193
Ladybird to nowa przeglądarka, która zostanie uruchomiona dopiero w 2026 roku, ale ma się znacznie różnić od poprzednich przeglądarek internetowych
Oto, co kryje się za przeglądarką Ladybird
Chociaż pierwsza wersja alfa dla systemów Linux i macOS ma zostać uruchomiona dopiero latem 2026 roku, pomysł nowej przeglądarki internetowej jest już na ustach wszystkich. Wynalazca i programista Andreas Kling i jego współzałożyciel Chris Wanstrath tworzą coś zupełnie nowego z „Ladybird”.
- Pracują nad projektem od lipca 2022 roku, a przeglądarka ma być naprawdę niezależna. Jest to możliwe dzięki temu, że zespół nie wykorzystuje istniejącego kodu z innych przeglądarek, ale zamiast tego koncentruje się całkowicie na opracowaniu nowego silnika – opartego na standardach internetowych.
- Celem jest zbudowanie stabilnej i bezpiecznej przeglądarki dzięki mniej złożonej bazie kodu i otwartej sieci, w której prywatność pozostaje chroniona.
- Nowa przeglądarka została napisana w języku C++, co zostało częściowo skrytykowane, ponieważ istnieją już bezpieczniejsze i nowocześniejsze języki programowania. Ponieważ Ladybird była pierwotnie częścią hobbystycznego projektu SerenityOS, główny programista Andreas Kling używał go głównie z powodu osobistych preferencji, jak podano na stronie internetowej.
- W międzyczasie Ladybird oddzieliła się od systemu operacyjnego SerenityOS, dlatego też poszukiwane są nowe alternatywy. Nad projektem pracuje obecnie czterech stałych pracowników i wielu wolontariuszy – w tym kolejny język.

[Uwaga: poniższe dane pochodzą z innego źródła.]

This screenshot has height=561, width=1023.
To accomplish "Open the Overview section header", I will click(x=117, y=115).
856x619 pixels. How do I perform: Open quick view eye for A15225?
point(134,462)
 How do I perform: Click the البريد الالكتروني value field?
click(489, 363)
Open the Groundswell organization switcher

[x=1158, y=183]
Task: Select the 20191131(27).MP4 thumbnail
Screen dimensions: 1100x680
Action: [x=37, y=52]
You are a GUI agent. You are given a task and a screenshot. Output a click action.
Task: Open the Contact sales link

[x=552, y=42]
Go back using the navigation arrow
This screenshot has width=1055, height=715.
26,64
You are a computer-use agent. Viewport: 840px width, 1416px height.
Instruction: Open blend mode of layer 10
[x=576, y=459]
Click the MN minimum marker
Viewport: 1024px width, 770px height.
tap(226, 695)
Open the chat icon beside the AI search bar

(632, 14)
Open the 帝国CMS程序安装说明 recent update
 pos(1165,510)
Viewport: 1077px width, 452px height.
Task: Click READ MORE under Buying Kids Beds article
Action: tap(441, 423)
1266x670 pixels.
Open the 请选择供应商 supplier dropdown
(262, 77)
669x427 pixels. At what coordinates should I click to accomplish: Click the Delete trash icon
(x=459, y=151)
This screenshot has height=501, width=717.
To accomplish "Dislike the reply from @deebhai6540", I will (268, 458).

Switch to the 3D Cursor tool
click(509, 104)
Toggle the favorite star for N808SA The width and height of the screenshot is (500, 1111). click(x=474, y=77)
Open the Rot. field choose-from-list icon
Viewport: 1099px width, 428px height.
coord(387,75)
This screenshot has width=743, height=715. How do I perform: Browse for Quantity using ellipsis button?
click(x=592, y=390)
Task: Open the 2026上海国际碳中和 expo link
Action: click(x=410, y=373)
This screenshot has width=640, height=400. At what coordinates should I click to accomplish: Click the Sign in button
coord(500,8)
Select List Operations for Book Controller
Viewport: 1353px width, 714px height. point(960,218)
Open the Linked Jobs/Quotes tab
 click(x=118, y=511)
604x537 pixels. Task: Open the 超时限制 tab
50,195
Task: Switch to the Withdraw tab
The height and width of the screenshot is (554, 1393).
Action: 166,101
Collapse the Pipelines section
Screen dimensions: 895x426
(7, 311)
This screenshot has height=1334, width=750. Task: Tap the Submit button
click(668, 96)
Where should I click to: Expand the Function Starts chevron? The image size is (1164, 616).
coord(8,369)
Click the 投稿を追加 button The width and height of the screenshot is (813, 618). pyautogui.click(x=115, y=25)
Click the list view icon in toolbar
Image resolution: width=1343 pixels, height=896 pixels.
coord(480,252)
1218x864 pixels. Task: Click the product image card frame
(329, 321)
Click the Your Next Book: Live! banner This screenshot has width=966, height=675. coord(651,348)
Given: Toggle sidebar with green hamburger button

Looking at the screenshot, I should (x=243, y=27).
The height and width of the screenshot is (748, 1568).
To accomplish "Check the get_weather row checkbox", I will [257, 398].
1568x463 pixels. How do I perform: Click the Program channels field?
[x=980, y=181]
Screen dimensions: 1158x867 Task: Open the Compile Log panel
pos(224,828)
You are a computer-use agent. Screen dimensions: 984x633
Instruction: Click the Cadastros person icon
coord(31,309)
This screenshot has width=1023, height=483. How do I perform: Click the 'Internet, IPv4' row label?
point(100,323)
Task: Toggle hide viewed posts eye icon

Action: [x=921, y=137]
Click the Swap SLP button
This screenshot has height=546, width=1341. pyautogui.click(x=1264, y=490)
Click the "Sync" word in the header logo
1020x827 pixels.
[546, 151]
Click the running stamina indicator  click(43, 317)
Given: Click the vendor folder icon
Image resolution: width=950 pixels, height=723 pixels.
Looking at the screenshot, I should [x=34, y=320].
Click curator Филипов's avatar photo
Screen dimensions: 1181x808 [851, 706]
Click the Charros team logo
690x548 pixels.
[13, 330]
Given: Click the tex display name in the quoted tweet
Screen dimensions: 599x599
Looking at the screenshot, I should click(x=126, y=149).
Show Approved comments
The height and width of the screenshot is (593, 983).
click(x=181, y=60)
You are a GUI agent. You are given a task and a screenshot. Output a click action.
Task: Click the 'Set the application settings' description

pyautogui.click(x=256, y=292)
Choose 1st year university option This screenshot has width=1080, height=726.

Jak Ladybird się finansuje
Według strony internetowej, jedną ze szczególnych cech nowej przeglądarki internetowej jest to, że nie ma ona na celu zarabiania na użytkownikach. Niemniej jednak zespół potrzebuje pieniędzy na Ladybird, które otrzymuje wyłącznie od darczyńców i sponsorów.
- Działa to również od lipca 2024 roku za pośrednictwem organizacji non-profit Ladybird Browser Initiative.
- W zależności od przekazanej kwoty sponsorzy otrzymują status premium, złoty, srebrny lub brązowy. „Shopify” jest uważany za sponsora premium i zainwestował 100 000 USD. „Tuple” jest brązowym sponsorem z 5 000 dolarów
- Zespół wyraźnie zaznacza, że nikt nie może kupić miejsca w zarządzie – ma to również gwarantować niezależność.